— Start of The input —

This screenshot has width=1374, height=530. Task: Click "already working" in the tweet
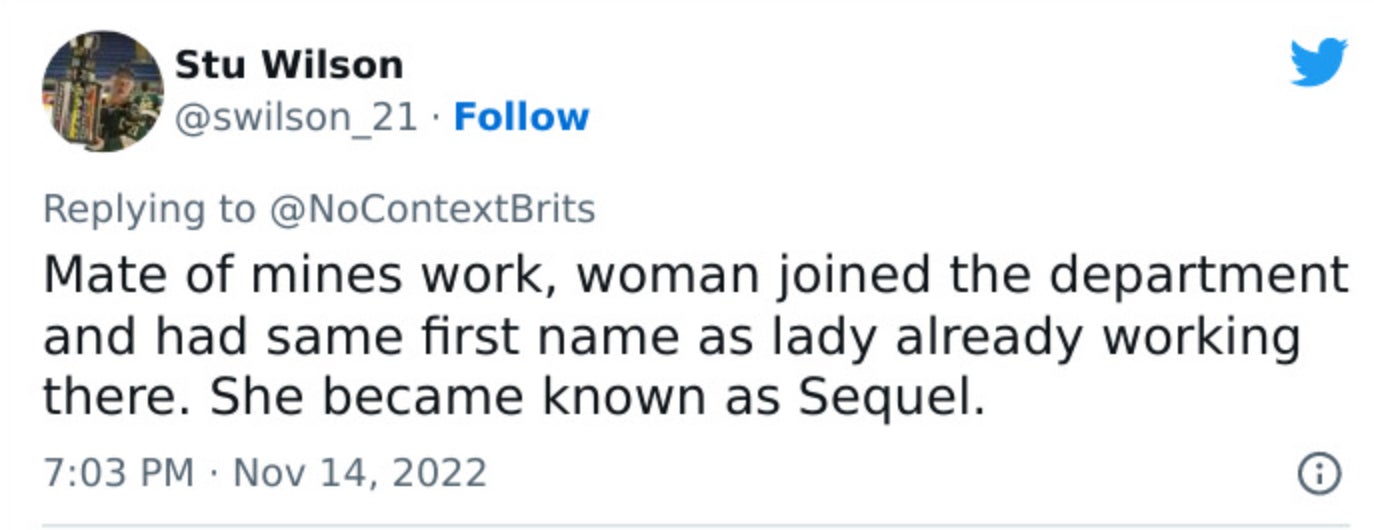pos(1096,338)
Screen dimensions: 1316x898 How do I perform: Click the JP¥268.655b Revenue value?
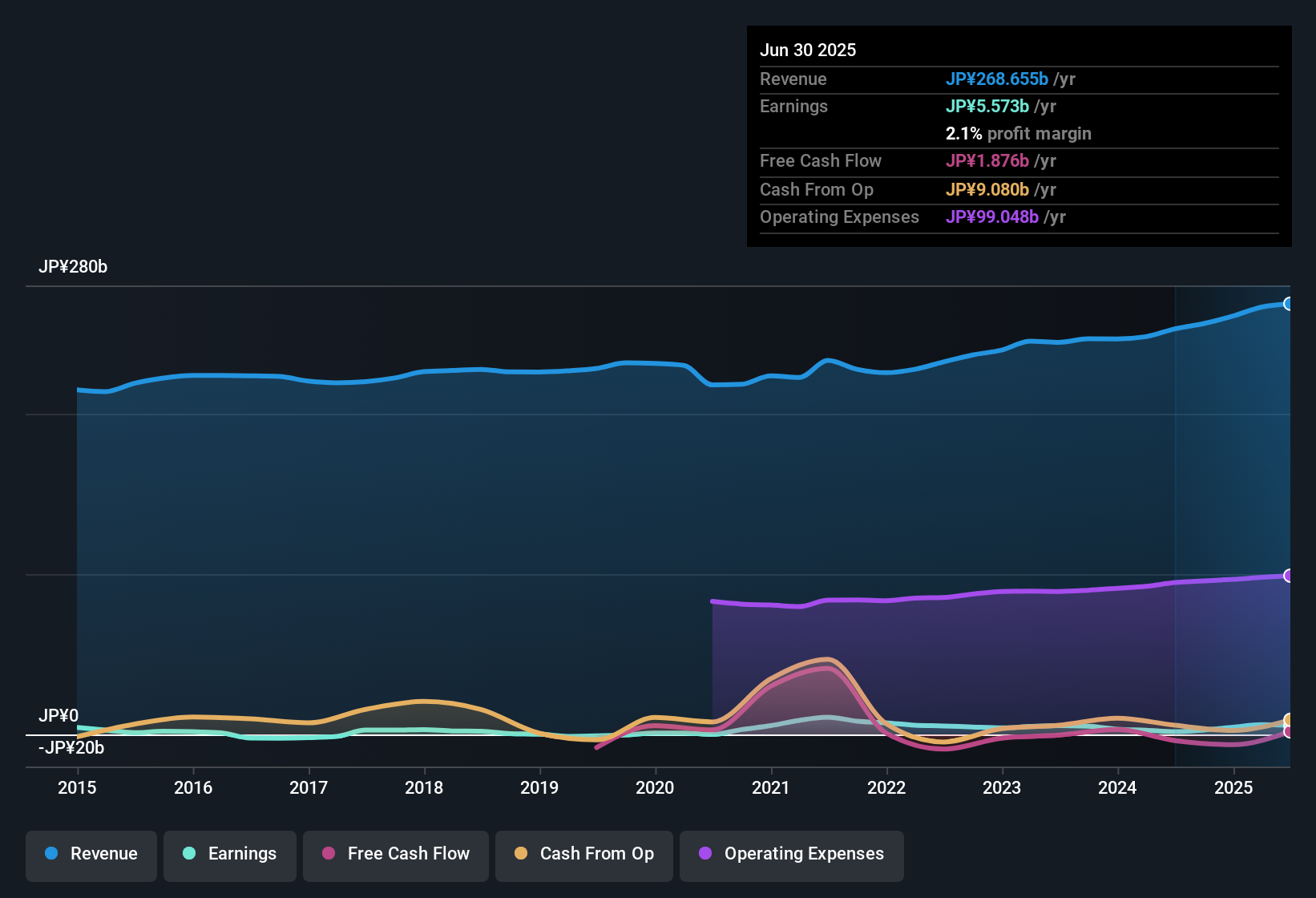[998, 79]
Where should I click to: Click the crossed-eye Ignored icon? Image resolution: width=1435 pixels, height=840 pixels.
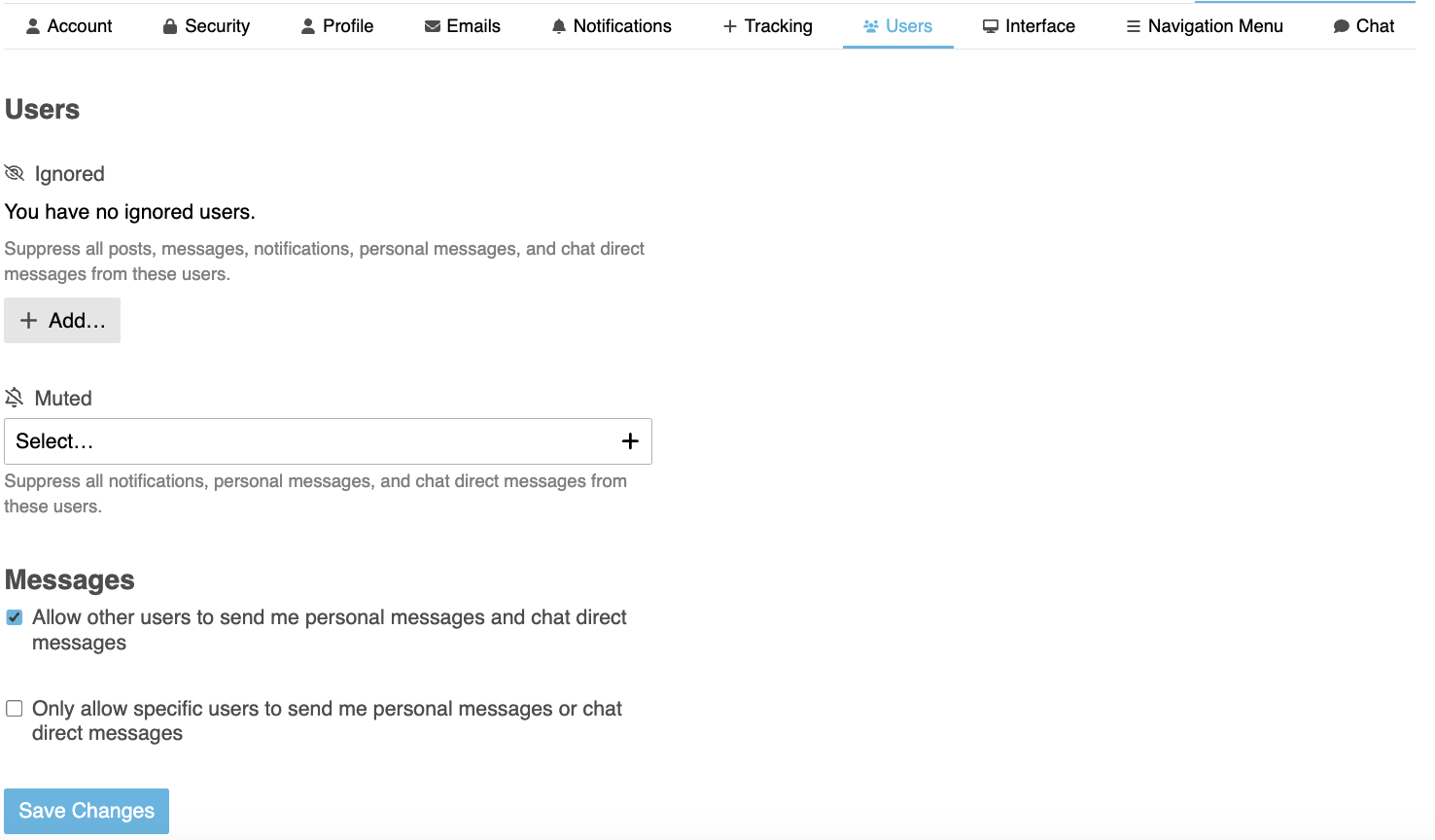click(x=15, y=173)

— End of The input —

* Written request: Gather every line of the data that contains the string "height", and treat uppercase and lowercase as different.

* The completed task:
This screenshot has width=1374, height=530. Task: Click "already working" in the tweet
Where should I click to: Click the crossed-eye Ignored icon? Image resolution: width=1435 pixels, height=840 pixels.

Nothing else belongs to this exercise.